Es por esto que pasa hambre y cuando llega a casa quiere acabar con todo y come en exceso. Cualquiera que sea el cambio, preocúpate y descubre el porqué.


8. AISLAMIENTO

Es posible que tu hijo se esté escondiendo en su habitación porque no quiere lidiar con sus "amigos" bravucones afuera o esté siendo rechazado o excluido de los juegos.  Así que habla con tu hijo sobre el porqué no quiere salir a jugar o por qué no se relaciona con sus amigos y compañeros.


9. EL AUTOESTIMA

Esta señal puede ser difícil de ver, especialmente en los adolescentes. Ya de por sí la pubertad es un bravucón. Puedes diferenciarlo si tu hijo se queja específica y repetidamente sobre la misma parte de su cuerpo, ya que podría estar siendo molestado por eso.

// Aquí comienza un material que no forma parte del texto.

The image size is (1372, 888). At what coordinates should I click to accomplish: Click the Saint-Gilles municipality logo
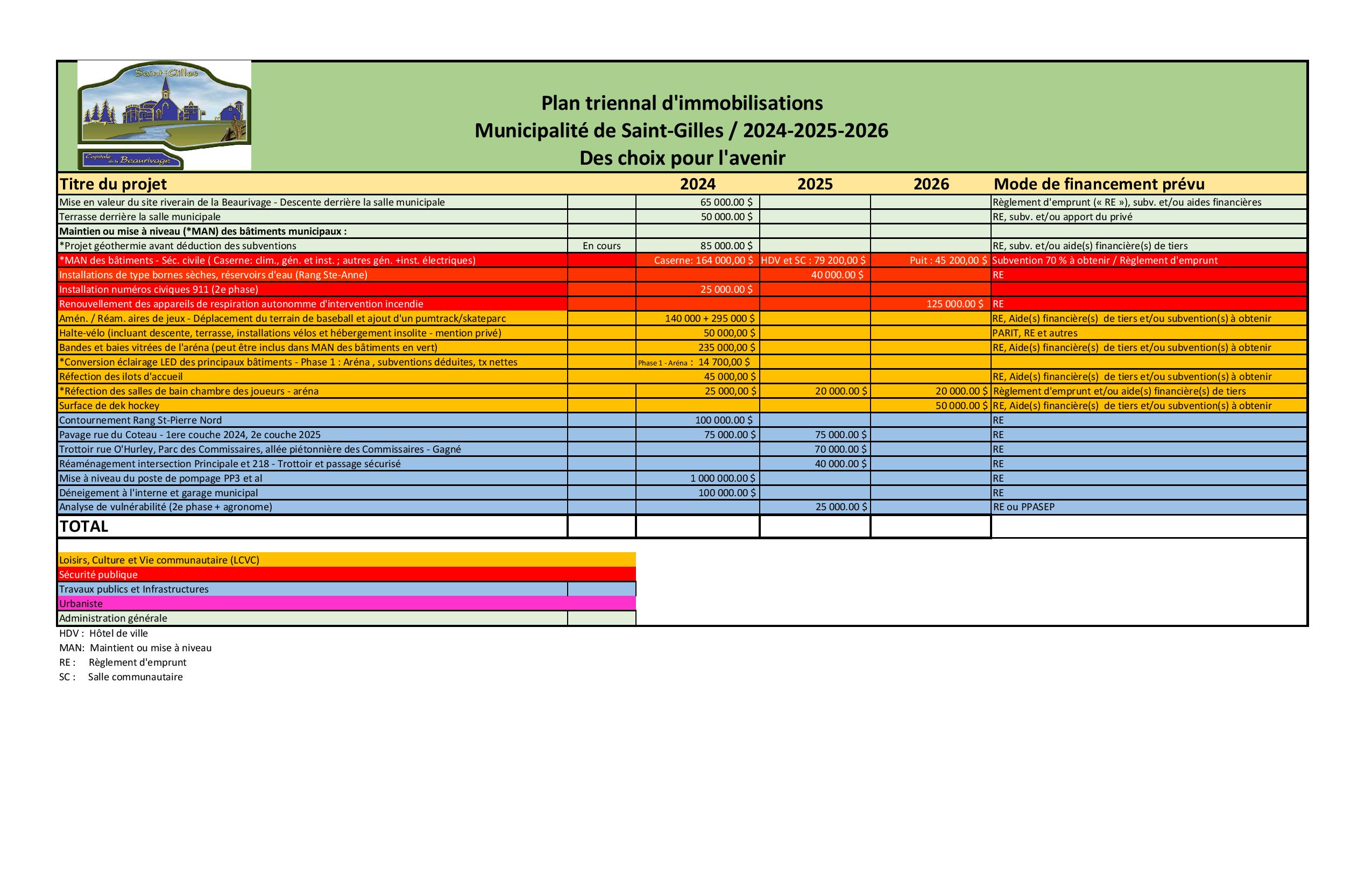164,115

10. PASA MÁS TIEMPO CONTIGO

Aunque la mayoría de padres les encanta pasar tiempo con sus hijos, ¿tu hijo quiere pasar tiempo contigo porque quiere o por otra razón? Todos los padres quieren tener una solida, sana y buena relación con sus hijos, pero no debe ser a expensas de los traumas que puedan estar viviendo sus hijos. Así que si algo está fuera de lugar, querrás saber por qué.

El bullying es un problema complejo que puede requerir mucho esfuerzo para reconocerlo y solucionarlo. Mantente en comunicación constante con tus hijos, sé cercano a ellos, pregúntales sobre cómo estuvo su día. No ignores ninguna de estas señales, tu hijo puede estar sufriendo.